Berliners love black jokes and during the terribly deprived and dangerous Christmas of 1944 their Yuletide advice was ‘Be practical: give a coffin’; another was ‘Enjoy the war while you can, the peace will be terrible.’ The constant Allied air raids were bad, but worse was the knowledge that a 6.7 million-strong Red Army was massed on the Reich’s borders from the Baltic to the Adriatic, with their city as the ultimate goal. This was significantly larger than the army with which Hitler had invaded the Soviet Union in 1941, an awesome achievement of the Stavka, albeit greatly aided by the United States’ Lend-Lease scheme, under which more than 5,000 aircraft, 7,000 tanks, many thousands of lorries, 15 million pairs of boots and prodigious quantities of food, supplies, arms and ammunition were shipped to the Soviet Union. Valued at $10 billion in total and representing 7 per cent of the USSR’s total output, this allowed the Russians to concentrate production on areas where they were most efficient. (The debt was finally repaid in 1990.) So, when they wished one another Prosit Neujahr! (Happy New Year!) for 1945, few Berliners clinked glasses. The irony was not lost on them that, before the war, their liberal city had been the most anti-Nazi place in Germany, yet now it faced destruction because of its most prominent resident, who had returned from the Wolfschanze on 20 November 1944 and since 16 January had been living in the bunker beneath the Old Chancellery in the Wilhelmstrasse. (Although the bunkers under the New Chancellery were more spacious, the Old Chancellery ones 50 feet below street level were chosen as they were deemed safer.) Once there, Hitler indulged himself in fantasies about the Allies falling out with each other once their armies met. Although he has often been accused of moving phantom armies around on maps in the bunker, and making hollow declarations of coming victory, this was in part the fault of the sub-standard communications centre. Unlike the well-appointed Wolfschanze, his Berlin bunker had only a one-man switchboard, one radio transmitter and one radio telephone, and even that depended on a balloon suspended over the Old Chancellery. Officers were reduced to telephoning numbers taken at random from the Berlin telephone directory, the Soviet advance being plotted by how many times the calls were answered in Russian rather than German.

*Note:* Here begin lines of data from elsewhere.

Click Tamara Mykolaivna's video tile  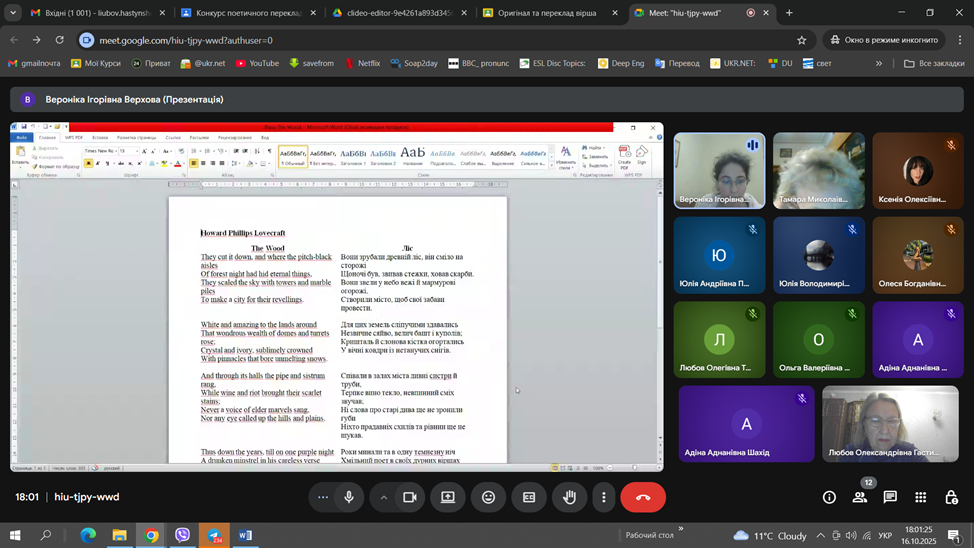[x=818, y=170]
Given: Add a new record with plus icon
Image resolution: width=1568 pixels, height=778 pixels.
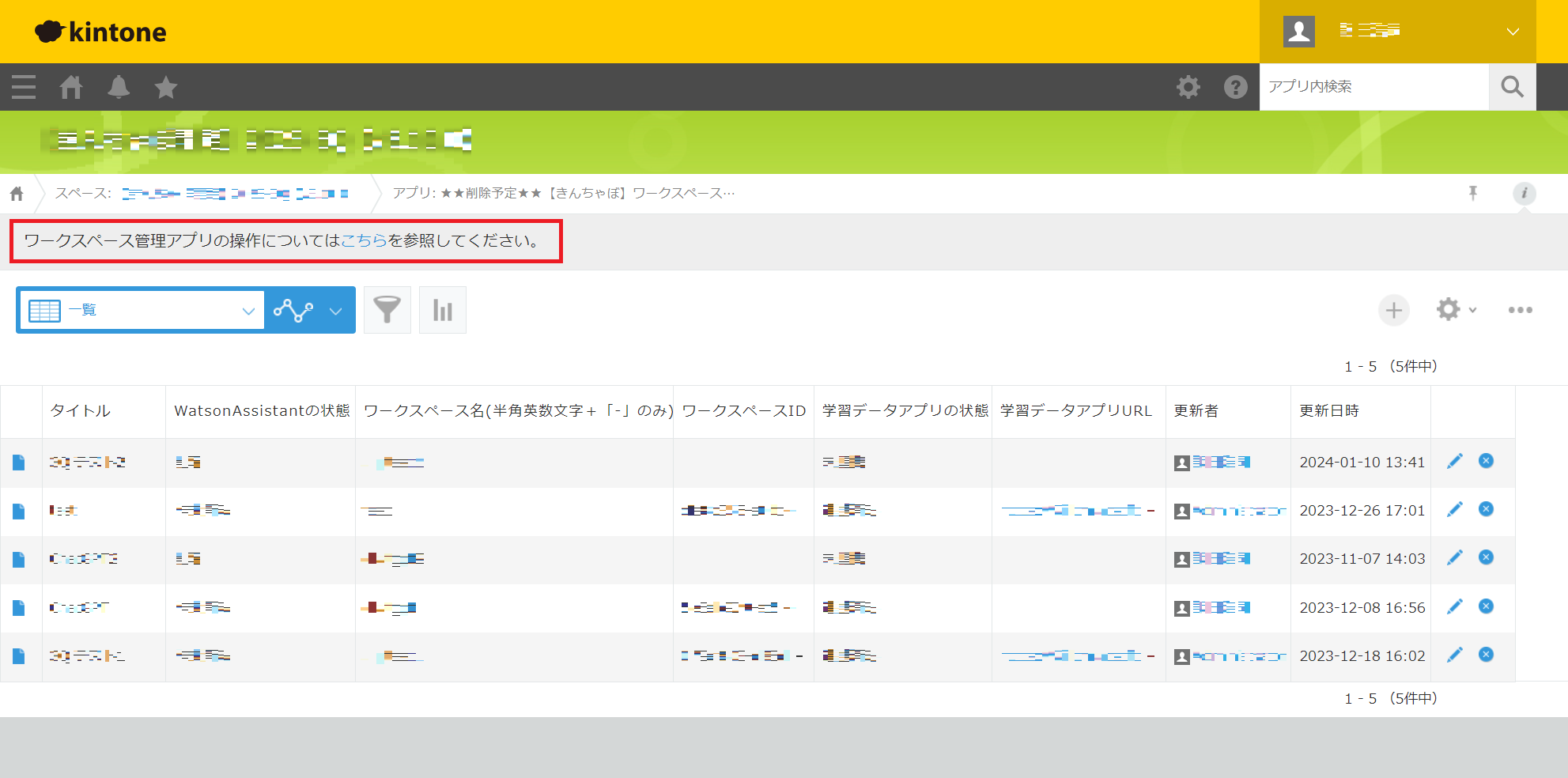Looking at the screenshot, I should [x=1393, y=310].
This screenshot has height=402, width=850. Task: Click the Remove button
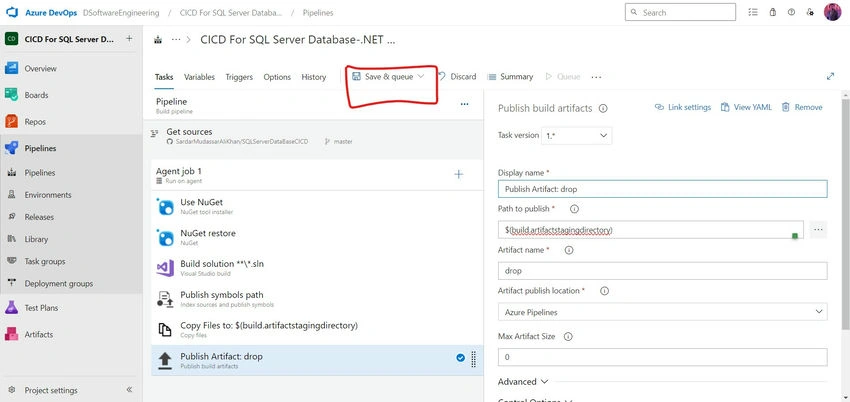[802, 107]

‘What troops and subordinate commanders appreciate is that a general should be constantly in personal contact with them,’ Wavell wrote in his book Generals and Generalship in 1941, ‘and should not see everything simply through the eyes of his staff. The less time a general spends in his office and the more with his troops the better.’ Although of course Hitler was a head of state rather than merely a general, for the last two and a half years of the war, ever since Stalingrad, the German people had seen almost nothing of him. He took most of his information from his Staff and from personal meetings with hard-pressed generals who almost all had to visit him rather than he them, in contrast to Churchill and Brooke who regularly flew out to talk with Allied commanders. In equally stark contrast to Churchill, Hitler never visited a bomb-site; instead the curtains in his Mercedes-Benz were closed as it sped past them. The last time Hitler appeared in semi-public was on his fifty-sixth and last birthday on 20 April 1945, when he congratulated a line-up of Hitler Youth fighters who had distinguished themselves in fighting. One of these children, Arnim Lehmann, recalls the Fuhrer’s weak voice and rheumy eyes as he squeezed their ears and told them how brave they were being. Analysis of the film footage with modern, computer-assisted lip-reading techniques for speech recognition confirms that he went down the line with an exhortation such as ‘Well done’, ‘Good’ and ‘Brave boy’ for most of the fighters, who look as if they were barely in their teens.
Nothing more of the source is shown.